**Passage provided**:
--
All-America Selections have been winners for 85 years
For 85 years, plant breeders have been sending their new varieties to All-America Selections hoping to be chosen for the coveted title of AAS winner. It’s not easy to win, as the plants are grown side by side with two similar successful, known cultivars. Looking through the list of winners is a horticultural history lesson with varieties dating all the way back to the 1930’s that are still being grown today. Of course, gardening is like fashion with some plants fading away over the years.
Executive director Diane Blazek oversees the program which now judges edibles, ornamentals seeds (annuals), vegetative cuttings and perennials (three year trials).
“Only the highest scores get AAS awards,” she says, which means there could be 15 winners one year and 30 the next. There were 27 winners for 2017.
When the seeds or plants are sent to one of more than 80 different trial grounds, they are only marked with a code, so the judges don’t know their names or who bred them. Back in the day, after breeders were notified of a winner, it took 18 months until the public was informed. That’s changed as breeders want the latest winners on the market as soon as possible.
--
**Given material**:

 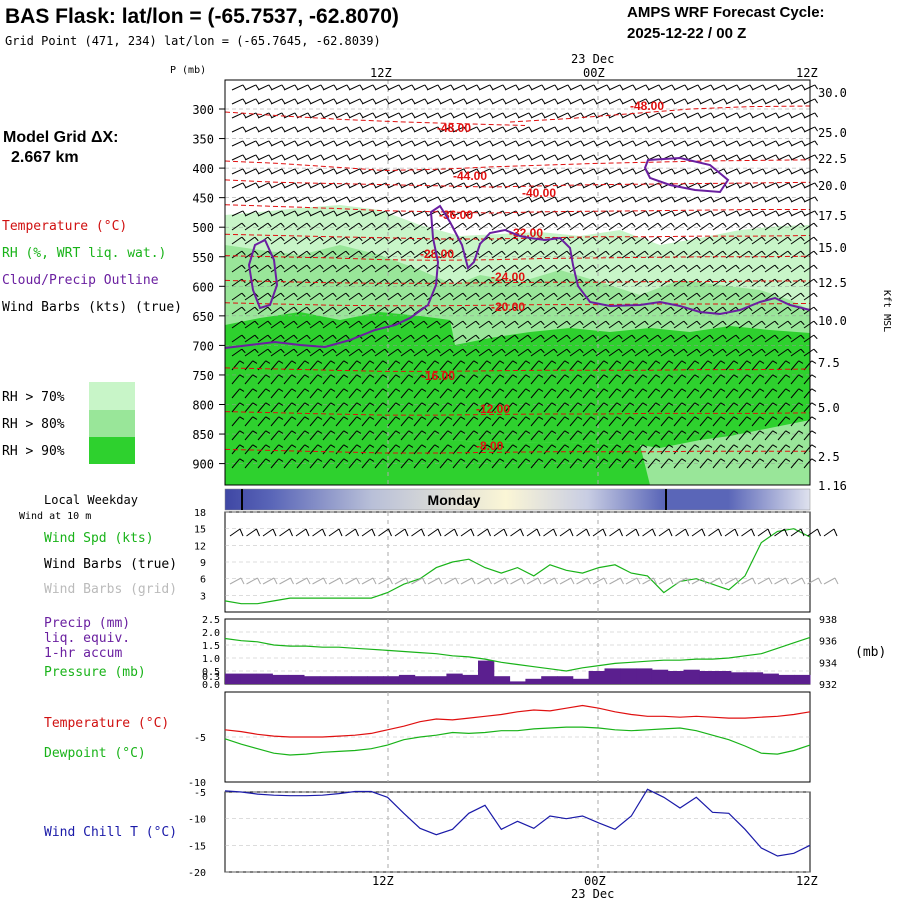 I want to click on grid-wind-barb, so click(x=534, y=581).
--
**Work required**: Reproduce the entire text about All-America Selections winners word for word. Rely solely on the text about All-America Selections.

**Output for this exercise**:
All-America Selections have been winners for 85 years
For 85 years, plant breeders have been sending their new varieties to All-America Selections hoping to be chosen for the coveted title of AAS winner. It’s not easy to win, as the plants are grown side by side with two similar successful, known cultivars. Looking through the list of winners is a horticultural history lesson with varieties dating all the way back to the 1930’s that are still being grown today. Of course, gardening is like fashion with some plants fading away over the years.
Executive director Diane Blazek oversees the program which now judges edibles, ornamentals seeds (annuals), vegetative cuttings and perennials (three year trials).
“Only the highest scores get AAS awards,” she says, which means there could be 15 winners one year and 30 the next. There were 27 winners for 2017.
When the seeds or plants are sent to one of more than 80 different trial grounds, they are only marked with a code, so the judges don’t know their names or who bred them. Back in the day, after breeders were notified of a winner, it took 18 months until the public was informed. That’s changed as breeders want the latest winners on the market as soon as possible.